• _What is needed_
After locating the line with "Instruction: Select the blue", reproduce that line and every one following it exactly, up to the end of the entries.

--- --- ---

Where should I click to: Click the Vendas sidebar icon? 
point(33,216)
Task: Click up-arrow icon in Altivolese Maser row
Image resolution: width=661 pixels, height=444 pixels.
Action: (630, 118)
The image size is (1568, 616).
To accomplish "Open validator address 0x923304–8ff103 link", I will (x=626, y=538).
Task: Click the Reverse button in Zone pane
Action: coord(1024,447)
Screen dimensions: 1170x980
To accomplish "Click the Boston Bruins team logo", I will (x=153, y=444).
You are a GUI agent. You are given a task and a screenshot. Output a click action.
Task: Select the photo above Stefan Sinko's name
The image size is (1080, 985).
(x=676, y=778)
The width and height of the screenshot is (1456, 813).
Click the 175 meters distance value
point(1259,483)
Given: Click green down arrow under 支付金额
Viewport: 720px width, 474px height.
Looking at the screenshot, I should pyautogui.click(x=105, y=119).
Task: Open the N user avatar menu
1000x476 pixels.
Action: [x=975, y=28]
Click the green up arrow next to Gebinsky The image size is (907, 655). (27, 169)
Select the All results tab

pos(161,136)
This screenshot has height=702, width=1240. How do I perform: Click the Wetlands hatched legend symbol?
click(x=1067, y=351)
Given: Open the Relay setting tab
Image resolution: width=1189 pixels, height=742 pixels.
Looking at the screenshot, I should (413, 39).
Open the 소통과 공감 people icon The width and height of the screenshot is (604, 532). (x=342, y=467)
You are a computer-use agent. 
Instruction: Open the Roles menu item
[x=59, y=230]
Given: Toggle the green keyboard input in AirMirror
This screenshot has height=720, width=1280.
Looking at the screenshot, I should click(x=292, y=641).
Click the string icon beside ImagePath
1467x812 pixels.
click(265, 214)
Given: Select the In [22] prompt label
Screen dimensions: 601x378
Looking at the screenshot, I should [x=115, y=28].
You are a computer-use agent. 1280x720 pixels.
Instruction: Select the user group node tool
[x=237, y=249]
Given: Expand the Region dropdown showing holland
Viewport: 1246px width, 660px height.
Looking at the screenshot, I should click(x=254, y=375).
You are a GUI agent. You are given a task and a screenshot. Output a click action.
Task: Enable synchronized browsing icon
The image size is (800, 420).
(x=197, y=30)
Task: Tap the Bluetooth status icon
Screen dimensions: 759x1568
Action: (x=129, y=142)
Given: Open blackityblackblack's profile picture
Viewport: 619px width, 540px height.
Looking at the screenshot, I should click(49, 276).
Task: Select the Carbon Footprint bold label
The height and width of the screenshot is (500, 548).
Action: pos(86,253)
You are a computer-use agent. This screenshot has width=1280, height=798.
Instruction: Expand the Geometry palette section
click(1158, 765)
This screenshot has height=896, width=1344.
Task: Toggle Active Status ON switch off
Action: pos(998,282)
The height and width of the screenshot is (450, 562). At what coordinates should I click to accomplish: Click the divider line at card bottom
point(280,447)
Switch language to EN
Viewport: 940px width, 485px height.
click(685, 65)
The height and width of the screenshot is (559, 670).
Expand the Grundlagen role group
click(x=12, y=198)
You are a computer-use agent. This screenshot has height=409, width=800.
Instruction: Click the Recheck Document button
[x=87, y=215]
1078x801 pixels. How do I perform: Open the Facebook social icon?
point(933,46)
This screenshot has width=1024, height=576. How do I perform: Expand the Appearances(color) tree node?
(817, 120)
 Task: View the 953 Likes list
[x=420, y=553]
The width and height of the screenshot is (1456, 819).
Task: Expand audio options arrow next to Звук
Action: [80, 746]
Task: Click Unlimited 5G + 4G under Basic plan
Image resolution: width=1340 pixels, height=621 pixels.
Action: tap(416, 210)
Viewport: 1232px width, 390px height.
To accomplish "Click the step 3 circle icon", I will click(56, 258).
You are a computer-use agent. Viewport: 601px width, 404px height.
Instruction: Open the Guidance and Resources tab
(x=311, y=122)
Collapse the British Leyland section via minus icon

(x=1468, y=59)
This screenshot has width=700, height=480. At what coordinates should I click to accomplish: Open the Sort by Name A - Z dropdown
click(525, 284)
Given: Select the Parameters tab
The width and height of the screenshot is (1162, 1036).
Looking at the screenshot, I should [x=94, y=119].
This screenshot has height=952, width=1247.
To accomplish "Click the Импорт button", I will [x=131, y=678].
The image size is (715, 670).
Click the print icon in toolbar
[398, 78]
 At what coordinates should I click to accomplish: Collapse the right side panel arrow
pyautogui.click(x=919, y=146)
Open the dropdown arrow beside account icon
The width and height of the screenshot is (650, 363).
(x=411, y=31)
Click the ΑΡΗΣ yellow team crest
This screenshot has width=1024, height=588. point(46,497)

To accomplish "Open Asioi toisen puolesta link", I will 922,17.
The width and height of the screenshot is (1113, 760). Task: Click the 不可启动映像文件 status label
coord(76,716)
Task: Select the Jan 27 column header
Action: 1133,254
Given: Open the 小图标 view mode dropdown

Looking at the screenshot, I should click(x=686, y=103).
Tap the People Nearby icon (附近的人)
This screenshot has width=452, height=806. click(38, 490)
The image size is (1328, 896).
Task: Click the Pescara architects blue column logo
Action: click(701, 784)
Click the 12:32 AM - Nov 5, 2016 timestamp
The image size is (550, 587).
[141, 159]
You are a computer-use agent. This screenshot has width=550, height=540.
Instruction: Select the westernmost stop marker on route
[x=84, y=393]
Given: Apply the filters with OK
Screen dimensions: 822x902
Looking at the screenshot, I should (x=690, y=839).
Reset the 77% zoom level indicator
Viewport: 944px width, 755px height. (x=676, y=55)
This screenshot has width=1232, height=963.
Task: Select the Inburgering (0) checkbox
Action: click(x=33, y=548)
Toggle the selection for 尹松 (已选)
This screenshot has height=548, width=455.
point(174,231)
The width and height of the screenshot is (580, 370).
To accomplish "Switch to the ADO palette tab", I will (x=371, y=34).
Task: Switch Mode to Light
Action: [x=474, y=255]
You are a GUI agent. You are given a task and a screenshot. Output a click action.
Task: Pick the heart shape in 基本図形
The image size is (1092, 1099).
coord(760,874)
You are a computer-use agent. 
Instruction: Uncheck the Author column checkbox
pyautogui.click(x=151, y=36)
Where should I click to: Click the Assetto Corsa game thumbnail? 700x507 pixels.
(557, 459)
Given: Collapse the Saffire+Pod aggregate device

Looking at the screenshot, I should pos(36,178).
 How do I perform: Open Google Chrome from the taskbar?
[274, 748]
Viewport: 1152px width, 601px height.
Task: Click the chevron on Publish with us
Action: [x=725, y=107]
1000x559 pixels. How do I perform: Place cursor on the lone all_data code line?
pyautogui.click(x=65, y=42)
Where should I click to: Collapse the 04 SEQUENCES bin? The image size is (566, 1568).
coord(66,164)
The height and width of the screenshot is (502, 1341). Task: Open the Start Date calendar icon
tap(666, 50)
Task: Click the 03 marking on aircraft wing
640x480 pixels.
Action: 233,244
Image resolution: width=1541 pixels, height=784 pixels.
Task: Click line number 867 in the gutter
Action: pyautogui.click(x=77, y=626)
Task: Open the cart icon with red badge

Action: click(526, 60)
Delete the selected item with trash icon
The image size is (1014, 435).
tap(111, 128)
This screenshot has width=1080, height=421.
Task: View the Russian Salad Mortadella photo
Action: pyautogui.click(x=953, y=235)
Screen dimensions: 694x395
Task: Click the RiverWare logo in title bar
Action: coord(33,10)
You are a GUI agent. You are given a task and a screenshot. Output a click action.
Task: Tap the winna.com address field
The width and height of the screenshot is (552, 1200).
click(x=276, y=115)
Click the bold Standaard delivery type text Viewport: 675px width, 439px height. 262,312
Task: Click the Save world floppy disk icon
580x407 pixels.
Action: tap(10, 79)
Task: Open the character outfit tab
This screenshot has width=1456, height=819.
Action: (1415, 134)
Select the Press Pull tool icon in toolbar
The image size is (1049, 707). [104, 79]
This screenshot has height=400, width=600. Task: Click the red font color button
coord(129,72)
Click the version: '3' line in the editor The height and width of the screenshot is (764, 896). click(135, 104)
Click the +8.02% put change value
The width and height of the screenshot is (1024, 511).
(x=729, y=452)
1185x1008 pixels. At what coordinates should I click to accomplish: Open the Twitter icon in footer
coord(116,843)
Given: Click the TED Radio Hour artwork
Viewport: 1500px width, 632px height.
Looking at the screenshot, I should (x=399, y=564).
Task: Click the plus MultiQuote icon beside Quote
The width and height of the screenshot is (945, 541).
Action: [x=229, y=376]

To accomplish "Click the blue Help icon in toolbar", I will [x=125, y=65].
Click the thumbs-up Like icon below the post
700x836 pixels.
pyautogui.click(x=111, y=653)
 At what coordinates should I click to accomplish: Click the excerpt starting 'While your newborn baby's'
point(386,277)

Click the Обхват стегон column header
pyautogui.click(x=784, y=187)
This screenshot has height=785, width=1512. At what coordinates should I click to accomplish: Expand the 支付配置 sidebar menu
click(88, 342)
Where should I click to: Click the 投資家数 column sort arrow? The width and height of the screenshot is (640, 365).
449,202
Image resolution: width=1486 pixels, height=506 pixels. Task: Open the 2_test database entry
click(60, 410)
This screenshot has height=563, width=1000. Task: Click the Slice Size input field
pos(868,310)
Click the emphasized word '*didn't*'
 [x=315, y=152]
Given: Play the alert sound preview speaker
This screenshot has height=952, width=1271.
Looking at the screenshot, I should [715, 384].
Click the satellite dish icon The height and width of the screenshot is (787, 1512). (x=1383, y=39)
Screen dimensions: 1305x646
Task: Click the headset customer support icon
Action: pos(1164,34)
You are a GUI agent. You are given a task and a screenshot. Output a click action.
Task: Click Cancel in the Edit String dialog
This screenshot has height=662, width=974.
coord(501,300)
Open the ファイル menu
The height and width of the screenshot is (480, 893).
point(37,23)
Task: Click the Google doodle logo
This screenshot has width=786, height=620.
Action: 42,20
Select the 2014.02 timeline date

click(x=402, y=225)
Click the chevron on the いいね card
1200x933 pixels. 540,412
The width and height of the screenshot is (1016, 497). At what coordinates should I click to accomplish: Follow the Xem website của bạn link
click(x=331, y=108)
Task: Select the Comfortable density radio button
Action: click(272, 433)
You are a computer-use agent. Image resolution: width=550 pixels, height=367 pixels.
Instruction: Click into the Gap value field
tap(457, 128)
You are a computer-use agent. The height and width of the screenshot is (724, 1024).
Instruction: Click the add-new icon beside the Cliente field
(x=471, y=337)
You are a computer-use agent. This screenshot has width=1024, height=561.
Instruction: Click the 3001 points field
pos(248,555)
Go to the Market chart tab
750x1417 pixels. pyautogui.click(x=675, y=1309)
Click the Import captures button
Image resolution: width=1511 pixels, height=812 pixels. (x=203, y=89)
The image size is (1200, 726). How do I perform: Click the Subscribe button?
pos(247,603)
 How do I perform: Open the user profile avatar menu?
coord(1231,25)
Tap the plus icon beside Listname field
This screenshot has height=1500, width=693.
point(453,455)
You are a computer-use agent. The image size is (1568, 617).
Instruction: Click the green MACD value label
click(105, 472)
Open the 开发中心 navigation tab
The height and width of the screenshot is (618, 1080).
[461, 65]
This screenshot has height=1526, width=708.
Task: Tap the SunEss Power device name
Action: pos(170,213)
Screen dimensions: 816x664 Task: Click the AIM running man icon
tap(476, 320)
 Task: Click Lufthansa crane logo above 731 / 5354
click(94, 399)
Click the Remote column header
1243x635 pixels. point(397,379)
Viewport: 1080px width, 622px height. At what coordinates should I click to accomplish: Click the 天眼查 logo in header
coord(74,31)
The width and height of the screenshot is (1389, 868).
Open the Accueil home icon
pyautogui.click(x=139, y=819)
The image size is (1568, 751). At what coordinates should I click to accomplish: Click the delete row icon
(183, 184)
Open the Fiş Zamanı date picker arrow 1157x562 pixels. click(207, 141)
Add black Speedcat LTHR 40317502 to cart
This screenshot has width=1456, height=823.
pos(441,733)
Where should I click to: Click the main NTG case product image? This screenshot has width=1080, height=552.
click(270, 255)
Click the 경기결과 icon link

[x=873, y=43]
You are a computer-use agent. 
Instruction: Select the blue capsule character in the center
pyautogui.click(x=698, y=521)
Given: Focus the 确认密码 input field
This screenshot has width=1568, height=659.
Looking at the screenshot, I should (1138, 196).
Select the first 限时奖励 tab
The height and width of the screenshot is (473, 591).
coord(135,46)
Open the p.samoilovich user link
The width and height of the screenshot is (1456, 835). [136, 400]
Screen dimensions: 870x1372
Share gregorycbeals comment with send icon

--- --- ---

• _Result of this exercise_
Instruction: Select the blue capsule character in the center
pyautogui.click(x=698, y=521)
Given: Focus the 确认密码 input field
This screenshot has width=1568, height=659.
Looking at the screenshot, I should (1138, 196).
Select the first 限时奖励 tab
The height and width of the screenshot is (473, 591).
coord(135,46)
Open the p.samoilovich user link
The width and height of the screenshot is (1456, 835). [136, 400]
Screen dimensions: 870x1372
Share gregorycbeals comment with send icon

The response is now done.